### Texte de l'exercice ###

Depuis 2003, le test mis au point à Châtenay-Malabry est utilisé par l'ensemble des laboratoires antidopage du monde entier et ne nécessite plus de dosage sanguin.

Des sportifs plus discrets...

Au début des années 2000, la recherche systématique d'EPO recombinantes a fait tomber de nombreux sportifs, d'autant que la méthode a pu être appliquée aux échantillons urinaires récoltés durant la dernière décennie. Au fil du temps, pourtant, les prises se font moins nombreuses comme en témoigne le bilan du premier trimestre de l'AFLD.

Pour autant, Françoise Lasne estime que les sportifs n'ont jamais cessé de recourir à l'EPO : « Ils l'utilisent plus judicieusement, en dosant plus savamment les prises. Ils jouent aussi sur le fait que l'EPO disparaît au bout de trois jours tout en gardant ses propriétés durant plusieurs semaines. » Une raison pour laquelle l'AFLD souhaite multiplier les contrôles inopinés avant les compétitions.

### Données sources ###

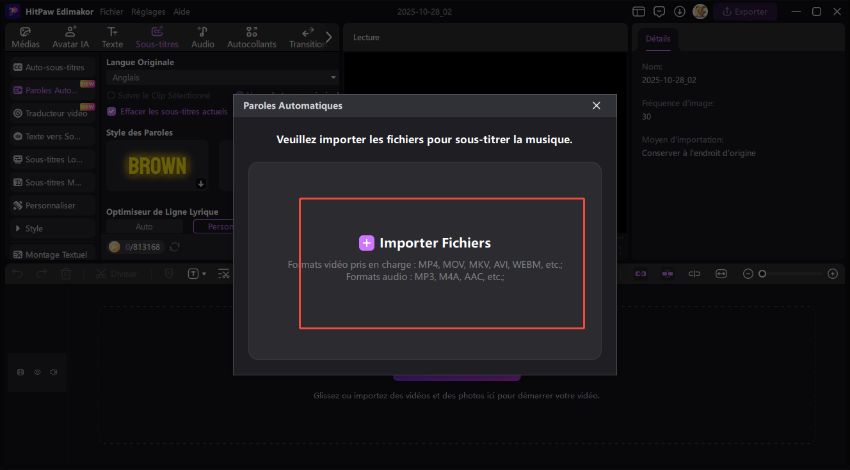Change the window layout icon

(x=640, y=12)
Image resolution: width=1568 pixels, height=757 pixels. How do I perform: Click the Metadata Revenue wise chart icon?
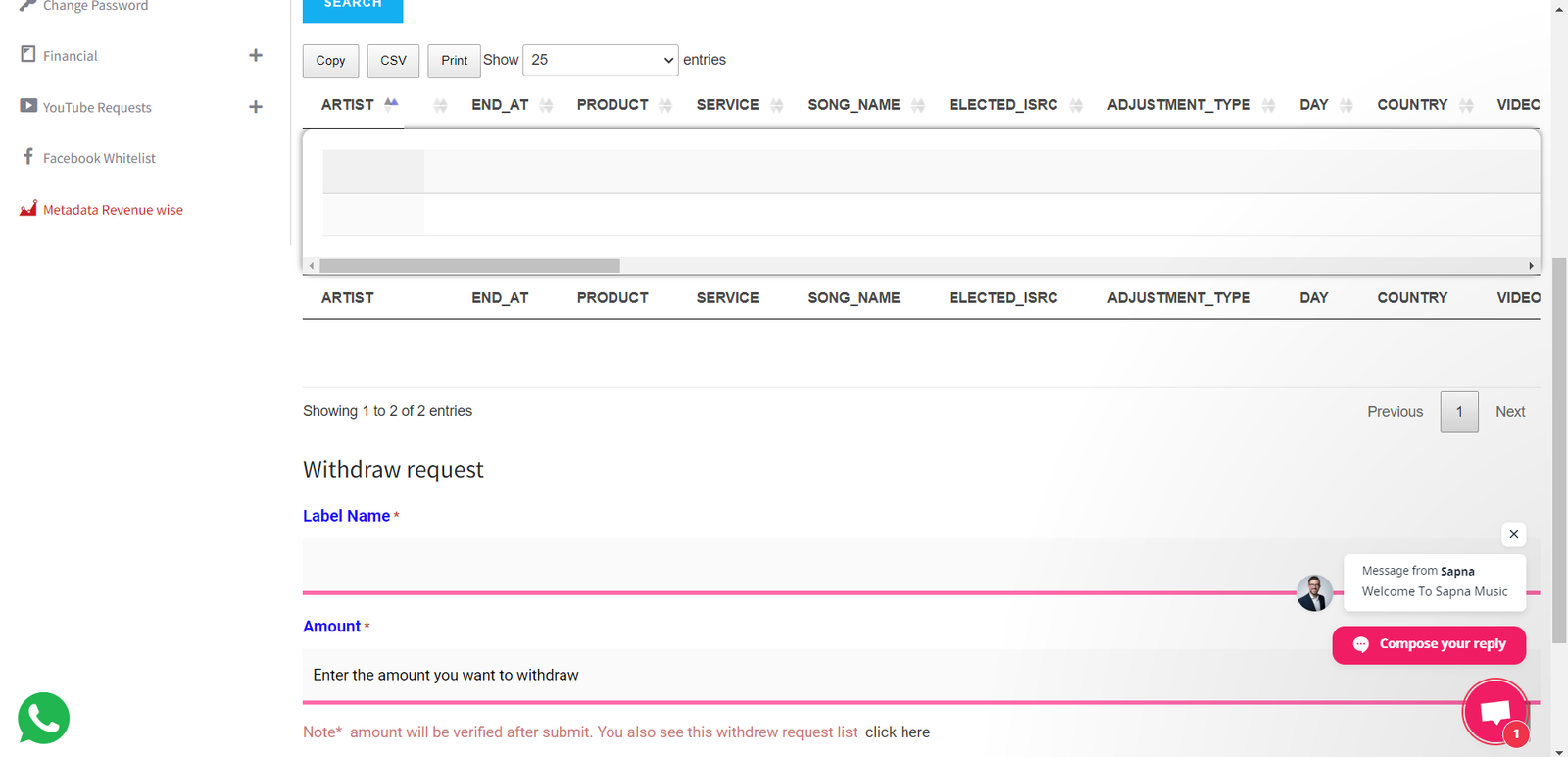click(28, 209)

###

→ **Consigne**
Dans le texte sur le dépistage de l'EPO, que Françoise Lasne dit-elle des sportifs ? Relevez chacune de ses affirmations.

→ **Réponse**
- Les sportifs n'ont jamais cessé de recourir à l'EPO.
- Ils l'utilisent plus judicieusement.
- Ils dosent plus savamment les prises.
- Ils jouent sur le fait que l'EPO disparaît au bout de trois jours tout en gardant ses propriétés durant plusieurs semaines.